Statistically, this discrepancy means the two distributional functions of real texts and generated texts are different. Reducing this distributional difference may be a practicable way to improve text generation.

Some researchers try to reduce this difference with GAN (Goodfellow et al., Citation2014) as the success in image generation (Wu et al., Citation2021), image classification (Cao et al., Citation2021) and stock prediction (Li et al., Citation2022; Wu et al., Citation2022). They used a discriminator to detect the discrepancy between real samples and generated samples, and fed the signal back to upgrade the generator (an LM). To solve the non-differential issue that arises by the need to handle discrete tokens, reinforcement learning (RL) (Williams, Citation1992) was adopted by SeqGAN (Yu et al., Citation2017), RankGAN (Lin et al., Citation2017), and LeakGAN (Guo et al., Citation2018). The Gumbel-Softmax is also introduced by GSGAN (Jang et al., Citation2017) and RelGAN (Nie et al., Citation2019) to solve this issue. These language GANs pre-train both the generator (G) and the discriminator (D) before adversarial learning.Footnote1 During adversarial learning, for each round, the G is trained several epochs and the D is trained tens of epochs. The learning process will not stop until the model converges. Furthermore, considering the generated texts' quality and diversity simultaneously (Shi et al., Citation2018), MaskGAN (Fedus et al., Citation2018), DpGAN (Xu et al., Citation2018) and FMGAN (Chen et al., Citation2018) are proposed. They evaluate the generated text with Bleu (Papineni et al., Citation2002) versus self-Bleu (Zhu et al., Citation2018) or LM score versus reverse LM score (Cífka et al., Citation2018), and claim these GANs improve the performance of the generator.

## DATASET EXTRACT:
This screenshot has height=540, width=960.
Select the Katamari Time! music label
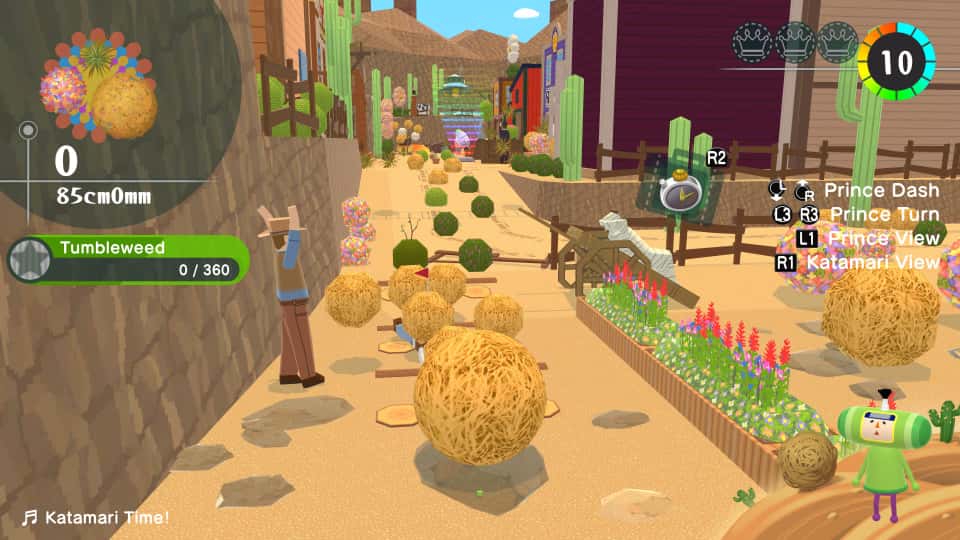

## REQUESTS:
- a) Return the passage on language GANs, starting with "Statistically, this discrepancy" and going on through "improve text generation.", word for word.
- b) Answer these questions about the passage on language GANs:
(i) According to its opening paragraph, what may reducing the distributional difference between real and generated texts be?
(ii) Which two models introduced the Gumbel-Softmax to solve the non-differential issue?
(iii) During adversarial learning, for how many epochs is the discriminator trained in each round?
- c) Extend the passage on language GANs, continuing on from its final sentence.
The material has no role in any of this.

## RESPONSES TO THE EXERCISE:
- a)
Statistically, this discrepancy means the two distributional functions of real texts and generated texts are different. Reducing this distributional difference may be a practicable way to improve text generation.

- b)
(i) A practicable way to improve text generation.
(ii) GSGAN and RelGAN.
(iii) Tens of epochs.

- c)
However, some questions have been recently raised over these claims. Semeniuta et al. (Citation2019) and Caccia et al. (Citation2020) showed that by more precise experiments and evaluation, these considered GAN variants are outperformed by a well-adjusted language model. They draw a performance line in a quality-diversity space by adjusting the softmax temperature. Bleu and language model scores are usually used for measuring local and global quality, respectively; self-Bleu and reverse language model scores are used for measuring local and global diversity, respectively. To overcome these two-dimension metrics, de Masson et al. (Citation2019) proposed a single metric Fréchet embedding distance (FED). It computes the Fréchet distance between two Gaussian distributions. However, Cai et al. (Citation2021) showed that all metrics are not appropriate to evaluate an un-conditional text generator and proposed a novel metric. In short, whether these language GANs fail or not is still an open problem.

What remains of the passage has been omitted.